> [REQUIRED WORK]:
Repeat all of the following material word for word, every line of it.

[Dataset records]
------------------------------

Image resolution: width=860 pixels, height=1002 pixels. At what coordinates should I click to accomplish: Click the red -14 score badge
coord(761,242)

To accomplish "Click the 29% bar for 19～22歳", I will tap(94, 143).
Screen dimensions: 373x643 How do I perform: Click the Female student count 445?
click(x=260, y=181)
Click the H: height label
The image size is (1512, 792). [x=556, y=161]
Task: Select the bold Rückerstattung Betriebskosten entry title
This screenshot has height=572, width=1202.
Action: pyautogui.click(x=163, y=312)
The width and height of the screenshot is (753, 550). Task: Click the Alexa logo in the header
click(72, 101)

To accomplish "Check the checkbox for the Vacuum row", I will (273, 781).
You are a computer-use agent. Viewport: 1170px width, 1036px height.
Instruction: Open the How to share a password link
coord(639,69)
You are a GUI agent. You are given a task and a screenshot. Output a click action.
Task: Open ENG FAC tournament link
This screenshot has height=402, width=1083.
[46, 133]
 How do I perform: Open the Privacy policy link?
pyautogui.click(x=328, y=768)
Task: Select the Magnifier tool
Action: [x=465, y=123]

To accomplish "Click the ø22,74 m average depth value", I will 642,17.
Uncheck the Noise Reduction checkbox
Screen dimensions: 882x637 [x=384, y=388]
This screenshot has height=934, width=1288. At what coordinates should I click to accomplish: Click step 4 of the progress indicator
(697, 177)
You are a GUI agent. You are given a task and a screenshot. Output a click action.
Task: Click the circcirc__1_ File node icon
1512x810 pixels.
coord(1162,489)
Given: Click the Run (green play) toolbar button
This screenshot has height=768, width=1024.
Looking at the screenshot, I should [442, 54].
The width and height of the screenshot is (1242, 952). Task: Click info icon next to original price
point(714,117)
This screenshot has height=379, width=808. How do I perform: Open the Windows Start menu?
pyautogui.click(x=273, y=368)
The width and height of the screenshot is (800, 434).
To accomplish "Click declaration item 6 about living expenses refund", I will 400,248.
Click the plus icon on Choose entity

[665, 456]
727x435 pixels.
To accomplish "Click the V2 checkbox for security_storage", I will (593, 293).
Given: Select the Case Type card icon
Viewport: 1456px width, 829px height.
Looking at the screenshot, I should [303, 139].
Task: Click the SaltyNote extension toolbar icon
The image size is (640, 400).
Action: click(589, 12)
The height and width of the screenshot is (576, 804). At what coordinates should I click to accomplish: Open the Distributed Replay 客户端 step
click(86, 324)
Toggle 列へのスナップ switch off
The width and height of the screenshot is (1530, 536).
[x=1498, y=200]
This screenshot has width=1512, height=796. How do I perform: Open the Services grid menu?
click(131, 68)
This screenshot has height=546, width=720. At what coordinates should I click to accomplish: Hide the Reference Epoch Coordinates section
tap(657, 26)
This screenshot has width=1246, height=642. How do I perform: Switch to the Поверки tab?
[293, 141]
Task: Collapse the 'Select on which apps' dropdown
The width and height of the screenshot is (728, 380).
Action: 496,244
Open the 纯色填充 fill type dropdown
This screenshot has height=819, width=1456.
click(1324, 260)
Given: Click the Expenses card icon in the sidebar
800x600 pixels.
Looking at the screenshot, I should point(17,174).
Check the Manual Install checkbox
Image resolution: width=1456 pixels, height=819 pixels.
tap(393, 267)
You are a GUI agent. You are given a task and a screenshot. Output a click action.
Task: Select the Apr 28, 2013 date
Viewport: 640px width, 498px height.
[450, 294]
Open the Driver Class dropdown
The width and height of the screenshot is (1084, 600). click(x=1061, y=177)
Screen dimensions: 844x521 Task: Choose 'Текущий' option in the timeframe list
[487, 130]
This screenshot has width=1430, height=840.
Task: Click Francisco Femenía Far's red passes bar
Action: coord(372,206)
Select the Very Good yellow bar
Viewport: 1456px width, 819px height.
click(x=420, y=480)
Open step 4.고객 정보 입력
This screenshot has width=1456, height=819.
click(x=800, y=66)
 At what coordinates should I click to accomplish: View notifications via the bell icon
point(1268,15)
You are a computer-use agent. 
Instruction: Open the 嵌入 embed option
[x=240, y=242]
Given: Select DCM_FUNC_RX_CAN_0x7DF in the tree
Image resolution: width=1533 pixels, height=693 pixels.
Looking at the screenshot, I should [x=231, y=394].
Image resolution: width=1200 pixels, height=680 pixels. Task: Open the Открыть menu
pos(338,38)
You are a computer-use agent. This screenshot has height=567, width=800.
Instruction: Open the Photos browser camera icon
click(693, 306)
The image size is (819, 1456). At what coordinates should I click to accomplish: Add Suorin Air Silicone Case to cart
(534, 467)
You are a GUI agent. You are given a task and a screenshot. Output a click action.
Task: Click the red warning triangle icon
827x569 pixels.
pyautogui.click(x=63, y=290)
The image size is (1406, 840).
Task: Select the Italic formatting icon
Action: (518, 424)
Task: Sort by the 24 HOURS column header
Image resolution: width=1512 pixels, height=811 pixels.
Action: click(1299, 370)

------------------------------

> [TASK ANSWER]:
Image resolution: width=860 pixels, height=1002 pixels. At what coordinates should I click to accomplish: Click the red -14 score badge
coord(761,242)

To accomplish "Click the 29% bar for 19～22歳", I will tap(94, 143).
Screen dimensions: 373x643 How do I perform: Click the Female student count 445?
click(x=260, y=181)
Click the H: height label
The image size is (1512, 792). [x=556, y=161]
Task: Select the bold Rückerstattung Betriebskosten entry title
This screenshot has height=572, width=1202.
Action: pyautogui.click(x=163, y=312)
The width and height of the screenshot is (753, 550). Task: Click the Alexa logo in the header
click(72, 101)

To accomplish "Check the checkbox for the Vacuum row", I will (273, 781).
You are a computer-use agent. Viewport: 1170px width, 1036px height.
Instruction: Open the How to share a password link
coord(639,69)
You are a GUI agent. You are given a task and a screenshot. Output a click action.
Task: Open ENG FAC tournament link
This screenshot has height=402, width=1083.
[46, 133]
 How do I perform: Open the Privacy policy link?
pyautogui.click(x=328, y=768)
Task: Select the Magnifier tool
Action: [x=465, y=123]

To accomplish "Click the ø22,74 m average depth value", I will 642,17.
Uncheck the Noise Reduction checkbox
Screen dimensions: 882x637 [x=384, y=388]
This screenshot has height=934, width=1288. At what coordinates should I click to accomplish: Click step 4 of the progress indicator
(697, 177)
You are a GUI agent. You are given a task and a screenshot. Output a click action.
Task: Click the circcirc__1_ File node icon
1512x810 pixels.
coord(1162,489)
Given: Click the Run (green play) toolbar button
This screenshot has height=768, width=1024.
Looking at the screenshot, I should [442, 54].
The width and height of the screenshot is (1242, 952). Task: Click info icon next to original price
point(714,117)
This screenshot has height=379, width=808. How do I perform: Open the Windows Start menu?
pyautogui.click(x=273, y=368)
The width and height of the screenshot is (800, 434).
To accomplish "Click declaration item 6 about living expenses refund", I will 400,248.
Click the plus icon on Choose entity

[665, 456]
727x435 pixels.
To accomplish "Click the V2 checkbox for security_storage", I will (593, 293).
Given: Select the Case Type card icon
Viewport: 1456px width, 829px height.
Looking at the screenshot, I should [303, 139].
Task: Click the SaltyNote extension toolbar icon
The image size is (640, 400).
Action: click(589, 12)
The height and width of the screenshot is (576, 804). At what coordinates should I click to accomplish: Open the Distributed Replay 客户端 step
click(86, 324)
Toggle 列へのスナップ switch off
The width and height of the screenshot is (1530, 536).
[x=1498, y=200]
This screenshot has width=1512, height=796. How do I perform: Open the Services grid menu?
click(131, 68)
This screenshot has height=546, width=720. At what coordinates should I click to accomplish: Hide the Reference Epoch Coordinates section
tap(657, 26)
This screenshot has width=1246, height=642. How do I perform: Switch to the Поверки tab?
[293, 141]
Task: Collapse the 'Select on which apps' dropdown
The width and height of the screenshot is (728, 380).
Action: 496,244
Open the 纯色填充 fill type dropdown
This screenshot has height=819, width=1456.
click(1324, 260)
Given: Click the Expenses card icon in the sidebar
800x600 pixels.
Looking at the screenshot, I should point(17,174).
Check the Manual Install checkbox
Image resolution: width=1456 pixels, height=819 pixels.
tap(393, 267)
You are a GUI agent. You are given a task and a screenshot. Output a click action.
Task: Select the Apr 28, 2013 date
Viewport: 640px width, 498px height.
[450, 294]
Open the Driver Class dropdown
The width and height of the screenshot is (1084, 600). click(x=1061, y=177)
Screen dimensions: 844x521 Task: Choose 'Текущий' option in the timeframe list
[487, 130]
This screenshot has width=1430, height=840.
Task: Click Francisco Femenía Far's red passes bar
Action: coord(372,206)
Select the Very Good yellow bar
Viewport: 1456px width, 819px height.
click(x=420, y=480)
Open step 4.고객 정보 입력
This screenshot has width=1456, height=819.
click(x=800, y=66)
 At what coordinates should I click to accomplish: View notifications via the bell icon
point(1268,15)
You are a computer-use agent. 
Instruction: Open the 嵌入 embed option
[x=240, y=242]
Given: Select DCM_FUNC_RX_CAN_0x7DF in the tree
Image resolution: width=1533 pixels, height=693 pixels.
Looking at the screenshot, I should [x=231, y=394].
Image resolution: width=1200 pixels, height=680 pixels. Task: Open the Открыть menu
pos(338,38)
You are a computer-use agent. This screenshot has height=567, width=800.
Instruction: Open the Photos browser camera icon
click(693, 306)
The image size is (819, 1456). At what coordinates should I click to accomplish: Add Suorin Air Silicone Case to cart
(534, 467)
You are a GUI agent. You are given a task and a screenshot. Output a click action.
Task: Click the red warning triangle icon
827x569 pixels.
pyautogui.click(x=63, y=290)
The image size is (1406, 840).
Task: Select the Italic formatting icon
Action: (518, 424)
Task: Sort by the 24 HOURS column header
Image resolution: width=1512 pixels, height=811 pixels.
Action: click(1299, 370)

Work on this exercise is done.